A summary of MariaDB 10.8: key performance improvements

MariaDB 10.8 was released in May 2022 and I’m writing a review, as I did with MariaDB 10.6. I plan to keep doing this with every major release. Bear in mind that my reviews reflect my personal opinions.

10.8 is a short-term release, which means that the support expires after 1 year. It’s good to experiment with the new features, but shouldn’t be used in production. However, Vettabase supports short-term releases.

Most important changes in MariaDB 10.8

In my opinion, the features I’m describing here are the most important changes in MariaDB 10.8. I’ll discuss them in order of importance.

Lag free ALTER TABLE in replication

Task: MDEV-11675.

With older MariaDB versions and all MySQL versions, replicas can’t start replicating an ALTER TABLE until it has successfully completed on the master. This means that a long running ALTER TABLE on the master will normally be a bottleneck for replication, blocking other data changes from being applied until the master completes the operation.

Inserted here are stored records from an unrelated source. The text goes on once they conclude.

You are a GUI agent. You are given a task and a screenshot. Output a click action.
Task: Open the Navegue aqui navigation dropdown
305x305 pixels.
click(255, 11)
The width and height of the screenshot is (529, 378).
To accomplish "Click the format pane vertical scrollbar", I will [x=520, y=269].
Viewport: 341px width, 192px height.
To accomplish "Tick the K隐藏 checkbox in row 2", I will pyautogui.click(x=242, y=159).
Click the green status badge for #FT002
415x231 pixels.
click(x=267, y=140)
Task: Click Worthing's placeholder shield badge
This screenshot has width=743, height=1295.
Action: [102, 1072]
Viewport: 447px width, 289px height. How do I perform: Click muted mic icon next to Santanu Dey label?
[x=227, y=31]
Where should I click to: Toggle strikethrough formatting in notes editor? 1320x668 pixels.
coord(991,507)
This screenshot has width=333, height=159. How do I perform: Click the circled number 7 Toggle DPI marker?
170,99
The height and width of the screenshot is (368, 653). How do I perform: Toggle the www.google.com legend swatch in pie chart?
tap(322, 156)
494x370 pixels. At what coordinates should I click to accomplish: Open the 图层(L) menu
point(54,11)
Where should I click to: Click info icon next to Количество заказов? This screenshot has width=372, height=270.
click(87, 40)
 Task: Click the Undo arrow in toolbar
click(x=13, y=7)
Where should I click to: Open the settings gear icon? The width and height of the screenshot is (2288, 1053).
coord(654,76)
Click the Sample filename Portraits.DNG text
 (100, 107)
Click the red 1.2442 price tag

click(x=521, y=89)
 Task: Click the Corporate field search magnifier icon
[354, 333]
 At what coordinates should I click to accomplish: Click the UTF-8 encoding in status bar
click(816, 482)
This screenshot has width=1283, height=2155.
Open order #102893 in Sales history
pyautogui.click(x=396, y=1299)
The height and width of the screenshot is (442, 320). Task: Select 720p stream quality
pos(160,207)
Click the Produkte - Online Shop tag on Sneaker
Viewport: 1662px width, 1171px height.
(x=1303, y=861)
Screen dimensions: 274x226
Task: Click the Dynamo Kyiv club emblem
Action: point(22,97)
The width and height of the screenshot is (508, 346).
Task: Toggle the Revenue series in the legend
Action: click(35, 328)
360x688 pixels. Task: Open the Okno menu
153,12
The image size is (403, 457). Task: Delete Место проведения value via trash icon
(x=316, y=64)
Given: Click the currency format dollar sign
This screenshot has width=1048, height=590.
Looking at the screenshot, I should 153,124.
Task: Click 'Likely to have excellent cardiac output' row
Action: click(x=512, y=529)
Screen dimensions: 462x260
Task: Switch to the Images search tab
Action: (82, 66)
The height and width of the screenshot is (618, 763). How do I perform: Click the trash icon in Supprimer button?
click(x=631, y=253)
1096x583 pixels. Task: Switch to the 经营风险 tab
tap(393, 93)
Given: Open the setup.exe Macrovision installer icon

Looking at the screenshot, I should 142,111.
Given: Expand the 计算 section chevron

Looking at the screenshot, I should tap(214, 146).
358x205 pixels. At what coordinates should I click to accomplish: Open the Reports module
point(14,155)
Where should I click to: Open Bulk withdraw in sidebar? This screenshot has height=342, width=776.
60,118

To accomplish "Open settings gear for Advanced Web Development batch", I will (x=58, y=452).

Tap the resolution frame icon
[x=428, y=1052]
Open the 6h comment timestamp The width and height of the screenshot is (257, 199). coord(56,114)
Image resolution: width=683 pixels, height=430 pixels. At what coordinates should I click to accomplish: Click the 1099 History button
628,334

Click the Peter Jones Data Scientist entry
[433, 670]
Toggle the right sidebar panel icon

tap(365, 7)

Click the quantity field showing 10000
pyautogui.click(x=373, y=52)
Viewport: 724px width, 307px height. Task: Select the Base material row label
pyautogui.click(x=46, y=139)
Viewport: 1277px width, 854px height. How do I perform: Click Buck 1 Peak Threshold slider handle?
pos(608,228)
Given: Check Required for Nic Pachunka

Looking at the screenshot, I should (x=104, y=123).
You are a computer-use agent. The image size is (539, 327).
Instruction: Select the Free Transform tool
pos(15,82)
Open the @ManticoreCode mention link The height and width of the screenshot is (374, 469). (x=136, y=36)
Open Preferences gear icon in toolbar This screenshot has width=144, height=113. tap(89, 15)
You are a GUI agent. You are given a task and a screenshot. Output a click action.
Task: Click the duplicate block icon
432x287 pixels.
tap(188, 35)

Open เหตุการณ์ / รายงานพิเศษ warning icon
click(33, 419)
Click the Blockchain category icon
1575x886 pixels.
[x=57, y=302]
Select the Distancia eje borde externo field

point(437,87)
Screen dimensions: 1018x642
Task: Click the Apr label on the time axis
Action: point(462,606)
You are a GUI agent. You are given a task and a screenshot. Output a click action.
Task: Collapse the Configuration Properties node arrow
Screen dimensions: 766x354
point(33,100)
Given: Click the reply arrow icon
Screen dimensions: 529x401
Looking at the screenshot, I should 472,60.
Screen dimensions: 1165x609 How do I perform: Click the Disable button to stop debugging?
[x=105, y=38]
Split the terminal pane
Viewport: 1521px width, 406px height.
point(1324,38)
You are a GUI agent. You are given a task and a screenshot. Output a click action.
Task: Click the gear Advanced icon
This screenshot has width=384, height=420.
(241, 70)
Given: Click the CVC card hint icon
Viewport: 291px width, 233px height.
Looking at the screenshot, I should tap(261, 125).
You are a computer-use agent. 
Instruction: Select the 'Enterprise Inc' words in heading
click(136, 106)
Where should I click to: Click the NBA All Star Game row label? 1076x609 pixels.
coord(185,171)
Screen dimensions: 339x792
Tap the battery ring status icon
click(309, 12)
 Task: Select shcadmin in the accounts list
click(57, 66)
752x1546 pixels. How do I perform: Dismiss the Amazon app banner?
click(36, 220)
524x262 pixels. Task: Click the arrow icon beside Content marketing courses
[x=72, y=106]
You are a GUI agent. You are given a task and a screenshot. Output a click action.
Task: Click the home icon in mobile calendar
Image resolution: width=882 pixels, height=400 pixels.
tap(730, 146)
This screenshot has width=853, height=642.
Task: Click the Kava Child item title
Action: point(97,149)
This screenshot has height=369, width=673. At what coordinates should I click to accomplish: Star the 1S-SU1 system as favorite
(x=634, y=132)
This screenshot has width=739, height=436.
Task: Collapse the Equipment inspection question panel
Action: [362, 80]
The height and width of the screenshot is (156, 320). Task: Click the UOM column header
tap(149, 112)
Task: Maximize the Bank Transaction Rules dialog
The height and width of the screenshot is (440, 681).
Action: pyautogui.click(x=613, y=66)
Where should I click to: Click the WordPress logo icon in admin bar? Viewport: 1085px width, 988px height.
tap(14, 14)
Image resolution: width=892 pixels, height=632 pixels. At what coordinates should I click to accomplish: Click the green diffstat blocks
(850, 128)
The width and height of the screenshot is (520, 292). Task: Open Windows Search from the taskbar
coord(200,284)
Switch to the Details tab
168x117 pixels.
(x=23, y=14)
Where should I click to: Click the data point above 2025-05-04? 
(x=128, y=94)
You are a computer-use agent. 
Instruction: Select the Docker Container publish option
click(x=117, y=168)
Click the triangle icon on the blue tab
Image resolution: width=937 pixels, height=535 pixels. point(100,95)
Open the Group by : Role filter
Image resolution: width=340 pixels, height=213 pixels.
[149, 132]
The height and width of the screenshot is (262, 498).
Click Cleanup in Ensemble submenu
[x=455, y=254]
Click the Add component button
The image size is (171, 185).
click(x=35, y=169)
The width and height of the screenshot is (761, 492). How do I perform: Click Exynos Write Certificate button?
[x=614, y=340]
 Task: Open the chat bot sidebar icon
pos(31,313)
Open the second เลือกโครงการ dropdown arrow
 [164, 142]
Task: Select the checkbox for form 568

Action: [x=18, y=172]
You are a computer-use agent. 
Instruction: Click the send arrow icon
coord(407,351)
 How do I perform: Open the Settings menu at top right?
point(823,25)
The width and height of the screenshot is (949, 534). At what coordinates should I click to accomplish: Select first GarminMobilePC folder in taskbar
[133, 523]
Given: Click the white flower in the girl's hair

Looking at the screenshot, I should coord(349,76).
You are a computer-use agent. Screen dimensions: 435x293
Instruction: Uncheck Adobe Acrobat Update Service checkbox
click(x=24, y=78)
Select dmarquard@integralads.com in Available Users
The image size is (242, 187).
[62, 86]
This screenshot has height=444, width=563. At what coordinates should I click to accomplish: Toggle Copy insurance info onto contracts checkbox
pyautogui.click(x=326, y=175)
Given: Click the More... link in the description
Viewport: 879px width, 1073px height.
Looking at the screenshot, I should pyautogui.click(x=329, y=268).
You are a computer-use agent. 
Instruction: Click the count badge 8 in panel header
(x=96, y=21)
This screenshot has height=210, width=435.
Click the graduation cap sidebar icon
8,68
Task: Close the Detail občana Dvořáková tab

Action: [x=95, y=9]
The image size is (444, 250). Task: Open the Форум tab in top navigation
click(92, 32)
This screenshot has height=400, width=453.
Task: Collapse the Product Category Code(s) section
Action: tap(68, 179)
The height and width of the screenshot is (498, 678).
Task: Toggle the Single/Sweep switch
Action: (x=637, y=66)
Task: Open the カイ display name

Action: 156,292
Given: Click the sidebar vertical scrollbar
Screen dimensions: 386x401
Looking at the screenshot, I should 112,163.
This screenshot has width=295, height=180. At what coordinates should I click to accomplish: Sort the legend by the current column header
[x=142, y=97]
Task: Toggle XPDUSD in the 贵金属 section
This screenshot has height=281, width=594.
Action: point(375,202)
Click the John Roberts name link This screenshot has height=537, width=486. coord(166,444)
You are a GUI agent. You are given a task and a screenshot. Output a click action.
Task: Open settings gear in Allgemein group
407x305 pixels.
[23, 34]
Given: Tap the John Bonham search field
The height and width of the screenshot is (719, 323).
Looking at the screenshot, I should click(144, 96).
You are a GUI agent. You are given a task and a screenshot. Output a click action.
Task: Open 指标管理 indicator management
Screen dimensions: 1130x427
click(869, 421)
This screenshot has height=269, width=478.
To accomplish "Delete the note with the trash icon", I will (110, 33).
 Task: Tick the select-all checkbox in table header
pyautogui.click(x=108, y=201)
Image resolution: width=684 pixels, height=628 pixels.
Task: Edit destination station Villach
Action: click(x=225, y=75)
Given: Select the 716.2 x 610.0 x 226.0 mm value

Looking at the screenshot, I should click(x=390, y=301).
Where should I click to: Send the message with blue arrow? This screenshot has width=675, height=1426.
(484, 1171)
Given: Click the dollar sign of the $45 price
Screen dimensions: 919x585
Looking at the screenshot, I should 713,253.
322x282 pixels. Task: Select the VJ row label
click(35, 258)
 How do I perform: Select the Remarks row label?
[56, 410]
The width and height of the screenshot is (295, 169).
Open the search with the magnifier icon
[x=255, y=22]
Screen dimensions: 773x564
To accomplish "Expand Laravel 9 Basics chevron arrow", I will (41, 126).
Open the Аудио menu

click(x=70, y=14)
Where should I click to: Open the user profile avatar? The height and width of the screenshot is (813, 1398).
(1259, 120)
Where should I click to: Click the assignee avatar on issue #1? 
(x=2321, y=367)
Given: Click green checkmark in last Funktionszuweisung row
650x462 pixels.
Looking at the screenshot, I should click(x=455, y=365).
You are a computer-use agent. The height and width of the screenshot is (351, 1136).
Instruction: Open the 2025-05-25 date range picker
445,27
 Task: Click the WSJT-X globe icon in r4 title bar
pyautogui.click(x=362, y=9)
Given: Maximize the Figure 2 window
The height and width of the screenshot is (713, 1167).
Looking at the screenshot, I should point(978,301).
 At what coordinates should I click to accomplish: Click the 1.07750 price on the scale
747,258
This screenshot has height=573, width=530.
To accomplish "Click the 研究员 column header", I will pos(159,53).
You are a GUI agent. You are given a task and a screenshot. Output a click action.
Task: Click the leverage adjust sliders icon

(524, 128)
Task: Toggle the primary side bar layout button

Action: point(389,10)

With this change, replicas don’t wait for ALTER TABLE completion on the master. This is the workflow applied starting from version 10.8:

  1. The master receives an ALTER TABLE statement.
  2. The master logs the statement and starts to run it.
  3. The statement is received by the replicas, that start to run it without unnecessary delays (unless replication is already lagging for other reasons).
  4. If ALTER TABLE succeeds on the master:
    • The master logs a commit.
    • The replicas that already completed the change will make it effective (applications see the new table definition).
    • Other replicas will make it effective as soon as possible.
  5. If ALTER TABLE fails on the master:
    • The master logs a rollback.
    • The replicas that already completed the change will cancel it. Applications will never see the new table definition.
    • Other replicas cancel the operation before it completes.

InnoDB changes

Task: MDEV-14425.

The Redo Log format was modified again to reduce write amplification. See the task for detailed explanations.

This follows the changes made in version 10.5: with MDEV-14425 the Redo Log format was made more efficient, and thanks to MDEV-20907 only one (logically circular) Redo Log file exists now.

Task: MDEV-25342.

innodb_buffer_pool_chunk_size is now allocated dynamically. The automatically set value is innodb_buffer_pool_size / 128 , or 128M, whatever is higher; this value may be increased so that it becomes a multiple of the OS page size (or hugepage size).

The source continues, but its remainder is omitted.